Testimony at trial has firmly placed Bankman-Fried behind many other moments of absolutely brazen deception.
For instance, in court on Thursday, we learned that it had been Bankman-Fried who instructed Ellison to post her infamous tweet promising to buy the FTT token from Changpeng Zhao of Binance at $22 per token, after CZ said he would be selling the equity-like token. In testimony, Ellison said that Alameda Research spent somewhere between $10 million and $100 million trying to keep FTT prices high in the midst of the November crisis – money that, she made clear, came from FTX customer deposits.
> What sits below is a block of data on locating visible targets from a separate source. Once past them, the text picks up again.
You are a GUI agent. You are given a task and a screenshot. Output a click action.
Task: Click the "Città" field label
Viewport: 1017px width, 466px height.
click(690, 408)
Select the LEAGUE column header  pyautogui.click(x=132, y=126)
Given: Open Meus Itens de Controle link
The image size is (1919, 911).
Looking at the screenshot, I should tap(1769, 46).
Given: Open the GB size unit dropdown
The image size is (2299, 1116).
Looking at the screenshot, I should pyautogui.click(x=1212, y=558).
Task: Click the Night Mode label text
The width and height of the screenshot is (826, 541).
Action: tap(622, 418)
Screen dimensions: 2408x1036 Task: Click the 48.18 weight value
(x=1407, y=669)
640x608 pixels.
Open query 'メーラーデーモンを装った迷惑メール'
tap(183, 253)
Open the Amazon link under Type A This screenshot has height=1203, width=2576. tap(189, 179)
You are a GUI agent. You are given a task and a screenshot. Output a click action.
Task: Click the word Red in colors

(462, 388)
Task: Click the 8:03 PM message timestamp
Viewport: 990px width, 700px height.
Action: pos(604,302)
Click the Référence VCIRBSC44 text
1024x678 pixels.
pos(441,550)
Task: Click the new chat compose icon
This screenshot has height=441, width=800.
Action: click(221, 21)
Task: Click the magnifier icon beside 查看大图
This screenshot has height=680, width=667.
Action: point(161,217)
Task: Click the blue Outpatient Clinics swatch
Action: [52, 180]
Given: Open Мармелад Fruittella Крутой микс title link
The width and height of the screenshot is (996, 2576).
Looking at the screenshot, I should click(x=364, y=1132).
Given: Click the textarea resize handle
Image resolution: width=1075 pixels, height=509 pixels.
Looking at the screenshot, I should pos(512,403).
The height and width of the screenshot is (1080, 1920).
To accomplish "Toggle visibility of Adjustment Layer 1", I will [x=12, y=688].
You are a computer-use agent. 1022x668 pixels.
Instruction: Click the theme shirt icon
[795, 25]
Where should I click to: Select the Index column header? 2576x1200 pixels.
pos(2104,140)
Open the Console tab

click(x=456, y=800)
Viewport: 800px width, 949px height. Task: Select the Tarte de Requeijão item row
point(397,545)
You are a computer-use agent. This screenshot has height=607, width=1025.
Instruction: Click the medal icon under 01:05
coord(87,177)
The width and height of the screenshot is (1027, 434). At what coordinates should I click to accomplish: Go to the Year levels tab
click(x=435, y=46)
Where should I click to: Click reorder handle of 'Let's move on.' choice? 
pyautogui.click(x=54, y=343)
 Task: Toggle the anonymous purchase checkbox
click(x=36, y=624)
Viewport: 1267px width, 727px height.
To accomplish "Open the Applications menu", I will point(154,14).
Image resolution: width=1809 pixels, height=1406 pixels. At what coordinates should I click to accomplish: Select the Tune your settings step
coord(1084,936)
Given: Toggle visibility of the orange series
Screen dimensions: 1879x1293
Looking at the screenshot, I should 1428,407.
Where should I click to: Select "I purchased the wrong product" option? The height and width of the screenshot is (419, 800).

There are many, many more details about this sort of malfeasance, such as Bankman-Fried’s alleged decision to bribe Chinese officials, or his tendency to treat assets as belonging to whatever entity or person gave him the best advantage at any given moment. It all comes across as very casual – as Ellison testified, using customer funds was normalized at FTX and Alameda, and Sam himself appears to have established and reinforced those skewed norms.
The judge and jury in SBF’s criminal trial are getting much of this picture. While it seems almost certain at the moment that he’ll be convicted on the basis of fact, this context will also surely matter, particularly in the sentencing phase.
In total, Bankman-Fried faces a possible maximum of 110 years in prison, but lawyers surveyed by CoinDesk initially believed this might sum down to something like a 10 to 20 year sentence, since many of the sentences could be served simultaneously. This would have made his sentence similar to that of Elizabeth Holmes.
But that calculus may be changing. Sam Bankman-Fried is beginning to look less like a hapless kid in over his head, and more like a grown man who made conscious, strategic efforts to deceive. That could push his sentence closer to that of notorious fraudster Bernie Madoff.
The judge overseeing Madoff’s sentencing described his actions as “extraordinarily evil.” Then he sentenced Madoff to 150 years in prison. That’s where the ponzi schemer died, at the age of 82, in April 2021.